Ask HN: What is your favorite UI design system? - remolacha
What’s your favorite UI&#x2F;UX system and why?
======
enhdless
Shopify Polaris is one I consistently reference:
[https://polaris.shopify.com/](https://polaris.shopify.com/)

It's super comprehensive overall, and I particularly like the documentation
for the components. For example, even for a basic Checkbox
([https://polaris.shopify.com/components/forms/checkbox](https://polaris.shopify.com/components/forms/checkbox)),
they provide sample code, accessibility guidelines, dos and don'ts, and
related components. They have clearly put thought into how the system should
feel overall; design systems are not just about the CSS of the UI pieces.
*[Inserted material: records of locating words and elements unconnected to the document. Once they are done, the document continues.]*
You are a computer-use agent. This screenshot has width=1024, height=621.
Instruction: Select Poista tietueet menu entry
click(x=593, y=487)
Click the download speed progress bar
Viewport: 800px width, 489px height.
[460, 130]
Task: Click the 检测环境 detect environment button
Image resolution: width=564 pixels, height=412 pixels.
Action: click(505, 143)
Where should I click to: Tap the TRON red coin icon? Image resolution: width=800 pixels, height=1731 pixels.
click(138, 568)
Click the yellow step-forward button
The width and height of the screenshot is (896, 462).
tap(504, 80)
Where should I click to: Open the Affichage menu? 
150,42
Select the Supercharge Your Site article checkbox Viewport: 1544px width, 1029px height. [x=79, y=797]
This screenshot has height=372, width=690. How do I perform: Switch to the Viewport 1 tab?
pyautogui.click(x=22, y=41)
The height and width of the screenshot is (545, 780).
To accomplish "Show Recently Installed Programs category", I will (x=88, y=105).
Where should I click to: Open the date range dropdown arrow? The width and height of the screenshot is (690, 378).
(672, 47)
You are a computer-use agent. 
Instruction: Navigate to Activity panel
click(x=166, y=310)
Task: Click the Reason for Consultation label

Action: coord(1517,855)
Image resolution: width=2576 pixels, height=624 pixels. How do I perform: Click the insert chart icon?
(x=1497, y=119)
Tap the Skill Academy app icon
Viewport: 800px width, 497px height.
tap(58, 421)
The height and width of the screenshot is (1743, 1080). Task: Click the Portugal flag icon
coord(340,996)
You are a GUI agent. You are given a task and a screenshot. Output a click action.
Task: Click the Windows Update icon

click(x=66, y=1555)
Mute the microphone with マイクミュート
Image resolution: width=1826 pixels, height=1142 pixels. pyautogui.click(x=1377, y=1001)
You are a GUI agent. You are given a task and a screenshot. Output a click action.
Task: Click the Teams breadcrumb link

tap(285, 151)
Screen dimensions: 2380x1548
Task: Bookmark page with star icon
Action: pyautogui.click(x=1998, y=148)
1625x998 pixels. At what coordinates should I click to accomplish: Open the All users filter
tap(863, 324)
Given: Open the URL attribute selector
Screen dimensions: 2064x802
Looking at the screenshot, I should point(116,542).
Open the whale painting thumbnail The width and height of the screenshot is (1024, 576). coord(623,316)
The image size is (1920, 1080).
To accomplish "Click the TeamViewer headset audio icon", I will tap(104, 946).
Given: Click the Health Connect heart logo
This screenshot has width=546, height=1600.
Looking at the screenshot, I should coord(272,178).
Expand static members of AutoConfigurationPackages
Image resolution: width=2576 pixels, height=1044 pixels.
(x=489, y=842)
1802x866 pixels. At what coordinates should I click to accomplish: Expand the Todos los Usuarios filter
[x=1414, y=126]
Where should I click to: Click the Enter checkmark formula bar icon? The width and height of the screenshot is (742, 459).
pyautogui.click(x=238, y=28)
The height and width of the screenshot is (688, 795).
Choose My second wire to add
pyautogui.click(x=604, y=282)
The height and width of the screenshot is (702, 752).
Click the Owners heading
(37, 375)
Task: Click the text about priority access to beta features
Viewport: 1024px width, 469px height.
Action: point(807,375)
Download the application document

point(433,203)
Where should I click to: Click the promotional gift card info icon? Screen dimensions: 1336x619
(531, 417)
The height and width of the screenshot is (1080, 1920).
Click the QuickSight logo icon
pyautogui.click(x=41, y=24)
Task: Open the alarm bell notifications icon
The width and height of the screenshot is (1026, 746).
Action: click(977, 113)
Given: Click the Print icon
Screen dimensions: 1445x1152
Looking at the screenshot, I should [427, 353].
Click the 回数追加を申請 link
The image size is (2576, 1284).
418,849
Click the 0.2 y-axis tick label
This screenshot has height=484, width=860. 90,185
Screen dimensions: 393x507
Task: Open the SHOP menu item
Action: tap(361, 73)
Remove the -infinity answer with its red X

It's also cool how they display prop types; if it's a more complex type, then
you can click on the prop for details, and click even deeper if needed.

------
hazz99
Tailwind CSS [1] and Tailwind UI [2].

Tailwind CSS makes it super easy to style any component and completely side-
steps the issue of well-structured (and inflexible) CSS systems.

Tailwind UI fills in the "bootstrap components" gap with a bunch of premade
templates, which are _very_ easy to alter for your own, highly-custom use
cases.

The UI kit is super expensive though. I'd need to pay $450AUD for the complete
set of application UI + marketing UI templates ($370 if bought together). For
an individual, it's borderline obscene, but the pricing makes sense for teams.

This setup is super useful. I really enjoy it, though it was a struggle to
justify as a student.

[1] [https://tailwindcss.com/](https://tailwindcss.com/)

[2] [https://tailwindui.com/](https://tailwindui.com/)

------
tusker
Elastic UI Framework is really well done
[https://elastic.github.io/eui/#/](https://elastic.github.io/eui/#/)

------
dusted
I think I'm going with Winforms, and a close second is Javas Swing.. But I
don't like writing software in Java or for windows only, so, QT5 has to be my
fav.

------
ruben88
Still like to use Bootstrap a lot. They also have an addition with Vue
Bootstrap which is made for Vue.

------
johncoltrane
The one specifically designed and built for the project at hand.